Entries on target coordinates
"""

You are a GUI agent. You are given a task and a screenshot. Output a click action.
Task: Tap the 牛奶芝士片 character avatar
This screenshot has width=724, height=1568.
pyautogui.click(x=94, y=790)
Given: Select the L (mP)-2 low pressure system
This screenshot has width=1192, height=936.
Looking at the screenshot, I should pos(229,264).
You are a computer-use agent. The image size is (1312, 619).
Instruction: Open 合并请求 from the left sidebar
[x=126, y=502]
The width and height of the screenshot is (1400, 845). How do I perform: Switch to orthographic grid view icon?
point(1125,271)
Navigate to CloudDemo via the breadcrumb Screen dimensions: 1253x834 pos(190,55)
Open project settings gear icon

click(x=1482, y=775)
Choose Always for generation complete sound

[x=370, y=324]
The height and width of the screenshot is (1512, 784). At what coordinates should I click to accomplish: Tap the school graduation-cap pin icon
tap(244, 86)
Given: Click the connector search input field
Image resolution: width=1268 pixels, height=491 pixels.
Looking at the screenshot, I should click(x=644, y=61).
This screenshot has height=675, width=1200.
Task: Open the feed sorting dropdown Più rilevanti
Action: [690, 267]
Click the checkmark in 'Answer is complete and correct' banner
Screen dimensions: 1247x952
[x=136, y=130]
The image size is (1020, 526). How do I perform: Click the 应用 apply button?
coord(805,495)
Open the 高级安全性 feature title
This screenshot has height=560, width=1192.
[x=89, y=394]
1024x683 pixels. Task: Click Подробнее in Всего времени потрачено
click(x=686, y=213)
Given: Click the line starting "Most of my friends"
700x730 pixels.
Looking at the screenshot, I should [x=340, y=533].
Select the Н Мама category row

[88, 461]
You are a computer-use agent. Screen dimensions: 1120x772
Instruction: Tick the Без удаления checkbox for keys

"""

■ Written task:
Please turn the items above into a numbered list, leaving out any blank lines.

■ Solution for this task:
1. You are a GUI agent. You are given a task and a screenshot. Output a click action.
2. Task: Tap the 牛奶芝士片 character avatar
3. This screenshot has width=724, height=1568.
4. pyautogui.click(x=94, y=790)
5. Given: Select the L (mP)-2 low pressure system
6. This screenshot has width=1192, height=936.
7. Looking at the screenshot, I should pos(229,264).
8. You are a computer-use agent. The image size is (1312, 619).
9. Instruction: Open 合并请求 from the left sidebar
10. [x=126, y=502]
11. The width and height of the screenshot is (1400, 845). How do I perform: Switch to orthographic grid view icon?
12. point(1125,271)
13. Navigate to CloudDemo via the breadcrumb Screen dimensions: 1253x834 pos(190,55)
14. Open project settings gear icon
15. click(x=1482, y=775)
16. Choose Always for generation complete sound
17. [x=370, y=324]
18. The height and width of the screenshot is (1512, 784). At what coordinates should I click to accomplish: Tap the school graduation-cap pin icon
19. tap(244, 86)
20. Given: Click the connector search input field
21. Image resolution: width=1268 pixels, height=491 pixels.
22. Looking at the screenshot, I should click(x=644, y=61).
23. This screenshot has height=675, width=1200.
24. Task: Open the feed sorting dropdown Più rilevanti
25. Action: [690, 267]
26. Click the checkmark in 'Answer is complete and correct' banner
27. Screen dimensions: 1247x952
28. [x=136, y=130]
29. The image size is (1020, 526). How do I perform: Click the 应用 apply button?
30. coord(805,495)
31. Open the 高级安全性 feature title
32. This screenshot has height=560, width=1192.
33. [x=89, y=394]
34. 1024x683 pixels. Task: Click Подробнее in Всего времени потрачено
35. click(x=686, y=213)
36. Given: Click the line starting "Most of my friends"
37. 700x730 pixels.
38. Looking at the screenshot, I should [x=340, y=533].
39. Select the Н Мама category row
40. [88, 461]
41. You are a computer-use agent. Screen dimensions: 1120x772
42. Instruction: Tick the Без удаления checkbox for keys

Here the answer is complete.